---------- Reading passage
Still seems like a hole in the offerings. The 200-400 w/ the 1.4tc is a wonderful offering.... except for the price holey clunk.


----------



## Mt Spokane Photography (Feb 13, 2017)

OEM's get to charge more for their branded products, be it Canon, Nikon, Sony, or Leica. So don't expect a bargain priced lens that is equal to third party lens makers in price. I won't even discuss build quality, even if equal, Canon will charge more.

Canon could do like Nikon and put out a consumer grade lens that was not astronomically expensive, but it would still not be cheap,and have good quality optics with lesser build quality, slower autofocus, fewer aperture blades, you get the idea.

For the price, the Tamron lens is pretty good. Its not L quality, but still is far better than what we used to see with their 200-500 that I had a few years back. I have the 100-400mm II, but I'd probably be happy with one of the Tamron lenses. (I do not buy Sigma, having been bitten before)


----------



## Aussie shooter (Feb 13, 2017)

My Sigma seems to be doing well enough(touch wood) on the 7d2. I have little doubt that a canon 100-400 would probably work better in regards to AF but I am happy enough with the Sigma given the canon was out of my price bracket. I would have loved to have had a comparable canon option but can understand that they may not want to comprimise quality.


----------



## uri.raz (Feb 13, 2017)
--------------------
---------- Records provided
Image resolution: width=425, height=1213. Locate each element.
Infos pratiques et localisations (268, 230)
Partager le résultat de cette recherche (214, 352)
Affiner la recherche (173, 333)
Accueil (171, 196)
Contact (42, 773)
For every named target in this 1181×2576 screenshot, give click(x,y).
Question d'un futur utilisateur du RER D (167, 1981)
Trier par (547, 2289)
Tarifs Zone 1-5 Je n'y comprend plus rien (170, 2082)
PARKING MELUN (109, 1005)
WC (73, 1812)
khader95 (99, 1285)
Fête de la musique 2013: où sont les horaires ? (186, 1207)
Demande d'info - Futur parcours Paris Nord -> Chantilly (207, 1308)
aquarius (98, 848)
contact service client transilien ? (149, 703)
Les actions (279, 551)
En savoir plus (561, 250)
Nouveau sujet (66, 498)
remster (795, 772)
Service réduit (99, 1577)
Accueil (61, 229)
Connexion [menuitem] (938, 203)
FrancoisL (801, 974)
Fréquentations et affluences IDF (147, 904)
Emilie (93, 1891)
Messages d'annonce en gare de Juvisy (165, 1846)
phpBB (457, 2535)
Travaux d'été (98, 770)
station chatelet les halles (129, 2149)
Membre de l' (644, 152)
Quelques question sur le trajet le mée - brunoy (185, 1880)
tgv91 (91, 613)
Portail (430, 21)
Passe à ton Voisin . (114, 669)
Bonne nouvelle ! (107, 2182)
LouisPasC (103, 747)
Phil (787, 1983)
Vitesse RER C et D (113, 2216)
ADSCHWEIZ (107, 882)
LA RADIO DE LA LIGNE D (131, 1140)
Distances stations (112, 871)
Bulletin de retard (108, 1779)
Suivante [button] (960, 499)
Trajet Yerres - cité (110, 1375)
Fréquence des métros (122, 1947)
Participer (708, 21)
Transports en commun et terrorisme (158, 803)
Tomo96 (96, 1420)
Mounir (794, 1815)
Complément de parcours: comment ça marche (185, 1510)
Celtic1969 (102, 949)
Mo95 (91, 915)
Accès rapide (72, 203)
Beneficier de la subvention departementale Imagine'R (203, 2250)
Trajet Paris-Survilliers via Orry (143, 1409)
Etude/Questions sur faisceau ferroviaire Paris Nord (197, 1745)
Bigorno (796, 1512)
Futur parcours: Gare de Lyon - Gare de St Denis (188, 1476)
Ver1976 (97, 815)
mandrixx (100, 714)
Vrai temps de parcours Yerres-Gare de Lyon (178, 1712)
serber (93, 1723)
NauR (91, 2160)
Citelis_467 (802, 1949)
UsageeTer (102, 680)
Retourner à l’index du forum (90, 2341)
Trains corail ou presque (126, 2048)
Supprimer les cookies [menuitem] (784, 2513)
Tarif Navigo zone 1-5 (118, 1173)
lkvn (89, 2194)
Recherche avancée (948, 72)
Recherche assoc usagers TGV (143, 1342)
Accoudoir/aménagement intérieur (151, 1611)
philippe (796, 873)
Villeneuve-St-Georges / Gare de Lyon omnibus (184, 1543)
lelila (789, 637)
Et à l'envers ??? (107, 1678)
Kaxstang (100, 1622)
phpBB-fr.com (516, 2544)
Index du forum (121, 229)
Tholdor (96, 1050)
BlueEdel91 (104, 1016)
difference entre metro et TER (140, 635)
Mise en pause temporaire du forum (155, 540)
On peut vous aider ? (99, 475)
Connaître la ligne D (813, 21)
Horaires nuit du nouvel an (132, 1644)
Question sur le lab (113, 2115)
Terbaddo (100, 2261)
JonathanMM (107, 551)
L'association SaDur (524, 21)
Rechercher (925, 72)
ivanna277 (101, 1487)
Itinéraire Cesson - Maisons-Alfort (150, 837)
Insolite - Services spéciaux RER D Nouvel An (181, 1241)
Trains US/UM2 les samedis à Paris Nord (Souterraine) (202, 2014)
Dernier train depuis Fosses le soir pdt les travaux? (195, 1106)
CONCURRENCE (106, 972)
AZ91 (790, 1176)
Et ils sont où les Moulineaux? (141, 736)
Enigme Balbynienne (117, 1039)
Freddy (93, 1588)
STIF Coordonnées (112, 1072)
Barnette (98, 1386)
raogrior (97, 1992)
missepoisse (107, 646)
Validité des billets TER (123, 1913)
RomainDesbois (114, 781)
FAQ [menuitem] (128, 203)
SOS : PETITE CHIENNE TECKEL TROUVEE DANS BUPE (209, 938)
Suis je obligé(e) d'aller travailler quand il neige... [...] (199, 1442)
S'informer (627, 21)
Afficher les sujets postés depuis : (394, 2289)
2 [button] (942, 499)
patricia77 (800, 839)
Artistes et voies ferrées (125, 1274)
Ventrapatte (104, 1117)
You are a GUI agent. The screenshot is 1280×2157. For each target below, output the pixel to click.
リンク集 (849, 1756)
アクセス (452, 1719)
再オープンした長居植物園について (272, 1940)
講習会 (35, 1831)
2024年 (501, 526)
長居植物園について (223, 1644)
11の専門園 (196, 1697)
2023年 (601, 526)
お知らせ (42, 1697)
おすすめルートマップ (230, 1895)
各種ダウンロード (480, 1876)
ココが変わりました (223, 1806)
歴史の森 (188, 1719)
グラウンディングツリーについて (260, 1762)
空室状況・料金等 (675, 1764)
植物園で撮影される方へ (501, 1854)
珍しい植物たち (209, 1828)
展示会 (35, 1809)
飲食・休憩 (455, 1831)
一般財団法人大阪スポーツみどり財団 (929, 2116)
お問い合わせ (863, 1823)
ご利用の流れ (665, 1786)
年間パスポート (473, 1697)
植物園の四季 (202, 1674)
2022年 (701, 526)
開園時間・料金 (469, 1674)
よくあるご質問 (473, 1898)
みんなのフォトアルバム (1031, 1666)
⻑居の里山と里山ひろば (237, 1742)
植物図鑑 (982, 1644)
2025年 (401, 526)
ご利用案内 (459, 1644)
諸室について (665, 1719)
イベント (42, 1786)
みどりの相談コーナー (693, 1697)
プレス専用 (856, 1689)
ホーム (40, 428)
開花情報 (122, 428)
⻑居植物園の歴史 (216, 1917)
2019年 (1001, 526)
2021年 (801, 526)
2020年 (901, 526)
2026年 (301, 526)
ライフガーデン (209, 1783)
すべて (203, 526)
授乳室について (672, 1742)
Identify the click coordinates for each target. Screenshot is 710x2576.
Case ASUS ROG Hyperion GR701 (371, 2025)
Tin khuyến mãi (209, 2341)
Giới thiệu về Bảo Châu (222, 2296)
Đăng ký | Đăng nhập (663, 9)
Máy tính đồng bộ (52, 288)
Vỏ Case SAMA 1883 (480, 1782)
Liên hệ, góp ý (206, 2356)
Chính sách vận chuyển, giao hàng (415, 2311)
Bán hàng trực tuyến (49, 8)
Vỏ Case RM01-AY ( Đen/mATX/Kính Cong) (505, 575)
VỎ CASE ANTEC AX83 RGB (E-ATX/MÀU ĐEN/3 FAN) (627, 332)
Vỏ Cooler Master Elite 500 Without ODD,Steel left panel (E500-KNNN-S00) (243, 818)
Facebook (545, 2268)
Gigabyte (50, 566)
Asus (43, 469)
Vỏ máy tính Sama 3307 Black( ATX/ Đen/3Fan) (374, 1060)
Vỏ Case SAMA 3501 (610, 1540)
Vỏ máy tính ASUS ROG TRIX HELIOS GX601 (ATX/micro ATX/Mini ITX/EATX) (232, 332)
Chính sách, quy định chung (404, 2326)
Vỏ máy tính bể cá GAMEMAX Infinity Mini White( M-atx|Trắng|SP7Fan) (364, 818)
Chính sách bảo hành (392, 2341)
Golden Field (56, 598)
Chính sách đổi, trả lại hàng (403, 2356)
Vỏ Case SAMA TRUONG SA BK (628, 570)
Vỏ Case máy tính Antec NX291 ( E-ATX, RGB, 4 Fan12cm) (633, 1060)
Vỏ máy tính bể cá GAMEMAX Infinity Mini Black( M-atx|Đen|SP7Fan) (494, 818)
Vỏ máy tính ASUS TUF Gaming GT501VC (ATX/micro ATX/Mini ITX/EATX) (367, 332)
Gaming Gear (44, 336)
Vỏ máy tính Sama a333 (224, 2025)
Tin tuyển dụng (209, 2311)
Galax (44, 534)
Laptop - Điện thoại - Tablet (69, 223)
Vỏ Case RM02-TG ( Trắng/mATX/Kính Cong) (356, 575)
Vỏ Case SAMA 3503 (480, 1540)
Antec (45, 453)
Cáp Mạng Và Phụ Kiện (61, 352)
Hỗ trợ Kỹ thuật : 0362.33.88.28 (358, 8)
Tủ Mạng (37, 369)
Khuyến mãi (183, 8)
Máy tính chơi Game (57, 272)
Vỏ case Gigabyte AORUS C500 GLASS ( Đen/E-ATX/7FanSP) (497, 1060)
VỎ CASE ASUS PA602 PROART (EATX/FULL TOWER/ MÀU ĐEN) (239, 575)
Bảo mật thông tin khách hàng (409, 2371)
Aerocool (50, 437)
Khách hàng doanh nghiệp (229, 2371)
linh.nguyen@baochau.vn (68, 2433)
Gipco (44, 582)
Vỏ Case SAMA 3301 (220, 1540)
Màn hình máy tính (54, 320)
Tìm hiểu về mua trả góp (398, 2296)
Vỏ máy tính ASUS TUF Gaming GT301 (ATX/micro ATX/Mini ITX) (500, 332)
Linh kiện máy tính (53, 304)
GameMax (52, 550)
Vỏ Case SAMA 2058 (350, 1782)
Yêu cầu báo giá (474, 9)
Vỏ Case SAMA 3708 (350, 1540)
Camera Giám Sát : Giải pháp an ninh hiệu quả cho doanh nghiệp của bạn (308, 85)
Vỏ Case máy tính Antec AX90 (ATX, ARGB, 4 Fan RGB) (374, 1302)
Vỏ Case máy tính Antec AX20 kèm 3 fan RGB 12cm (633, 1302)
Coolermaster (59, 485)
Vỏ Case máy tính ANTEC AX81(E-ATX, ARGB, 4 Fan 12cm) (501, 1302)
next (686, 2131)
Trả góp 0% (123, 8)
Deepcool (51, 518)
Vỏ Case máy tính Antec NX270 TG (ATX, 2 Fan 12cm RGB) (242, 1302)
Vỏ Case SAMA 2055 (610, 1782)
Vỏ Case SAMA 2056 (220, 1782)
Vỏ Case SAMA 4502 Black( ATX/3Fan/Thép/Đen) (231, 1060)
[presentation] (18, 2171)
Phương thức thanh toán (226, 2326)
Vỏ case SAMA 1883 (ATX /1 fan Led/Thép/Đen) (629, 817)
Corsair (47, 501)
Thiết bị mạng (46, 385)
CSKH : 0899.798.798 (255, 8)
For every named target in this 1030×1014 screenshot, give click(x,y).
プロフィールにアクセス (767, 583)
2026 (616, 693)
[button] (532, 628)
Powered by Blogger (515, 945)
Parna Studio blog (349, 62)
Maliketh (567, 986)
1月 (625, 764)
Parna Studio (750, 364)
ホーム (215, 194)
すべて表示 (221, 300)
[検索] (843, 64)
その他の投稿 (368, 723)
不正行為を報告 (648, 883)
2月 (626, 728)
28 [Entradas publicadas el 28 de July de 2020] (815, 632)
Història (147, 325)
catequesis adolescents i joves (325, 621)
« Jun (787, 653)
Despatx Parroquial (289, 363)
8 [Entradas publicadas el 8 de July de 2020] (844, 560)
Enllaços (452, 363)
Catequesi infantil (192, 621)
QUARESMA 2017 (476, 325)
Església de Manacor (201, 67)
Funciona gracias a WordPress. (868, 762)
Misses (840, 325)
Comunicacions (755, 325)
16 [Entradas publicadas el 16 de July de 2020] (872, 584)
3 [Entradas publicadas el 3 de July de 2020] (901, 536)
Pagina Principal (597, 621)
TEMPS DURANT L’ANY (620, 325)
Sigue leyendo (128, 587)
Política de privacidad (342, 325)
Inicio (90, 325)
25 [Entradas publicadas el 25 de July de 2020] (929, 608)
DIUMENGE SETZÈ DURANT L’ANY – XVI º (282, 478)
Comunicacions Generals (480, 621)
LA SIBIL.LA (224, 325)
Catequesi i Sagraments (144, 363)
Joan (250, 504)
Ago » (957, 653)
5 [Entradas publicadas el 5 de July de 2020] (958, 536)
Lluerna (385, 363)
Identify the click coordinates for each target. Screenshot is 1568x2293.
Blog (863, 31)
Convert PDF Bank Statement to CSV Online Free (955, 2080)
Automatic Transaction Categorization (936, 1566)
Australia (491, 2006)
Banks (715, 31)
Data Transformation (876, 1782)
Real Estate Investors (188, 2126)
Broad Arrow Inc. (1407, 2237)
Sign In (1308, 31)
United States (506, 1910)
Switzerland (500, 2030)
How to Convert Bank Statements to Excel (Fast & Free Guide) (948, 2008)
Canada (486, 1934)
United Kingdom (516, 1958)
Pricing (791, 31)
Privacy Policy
--------------------
Directions:
1: Decide whether each statement agrees with the lens thread, answering yes or no and quoting the words of the thread that decide it: (a) Mt Spokane Photography owns the 100-400mm II; (b) Mt Spokane Photography buys Sigma lenses; (c) Aussie shooter uses a Sigma lens on the 7d2.
2: Write the next part of the lens thread, starting with the post under the uri.raz heading.
The rows have no connection to the lens thread.

Responses to the tasks:
1:
(a) Yes: "I have the 100-400mm II"
(b) No: "I do not buy Sigma, having been bitten before"
(c) Yes: "My Sigma seems to be doing well enough(touch wood) on the 7d2"

2:
If you're willing to buy a prime, why not buy a 300mm f/2.8 + EF Extender 2x, or 400mm f/4 + EF Extender 1.4x?


----------



## Sabaki (Feb 13, 2017)

I'd much rather them bring out a 500 f/5.6 IS L with a 77mm or 82mm thread size

I find a wildlife combination of a 100-400 IS L mark ii and a 500mm f/5.6 far more appealing than a mark ii of the current 400.

The 600mm f/5.6 may need too much engineering to keep it reasonably priced and may scare someone like me off on price alone


----------



## BeenThere (Feb 13, 2017)

The 400 DO2 plus 1.4 is right there and has excellent IQ. However, that white paint is expensive. Equivalent 560mm at f/5.6 on FF for about $7K U.S. The rumored 600mm f/4 DO will likely double this price. So you can see where Canon is going.


----------



## uri.raz (Feb 13, 2017)

BeenThere said:


> The 400 DO2 plus 1.4 is right there and has excellent IQ. However, that white paint is expensive. Equivalent 560mm at f/5.6 on FF for about $7K U.S. The rumored 600mm f/4 DO will likely double this price. So you can see where Canon is going.



I'm not sure I'm following you.

Do you expect a 600mm f/5.6 to cost significantly less than US$7K, and if so, why?

As for the 600mm f/4, it's a faster & larger lens, of course it would be significantly more expensive. IIRC, the 16-35mm f/2.8 is at least 50% more expensive than the 16-35mm f/4.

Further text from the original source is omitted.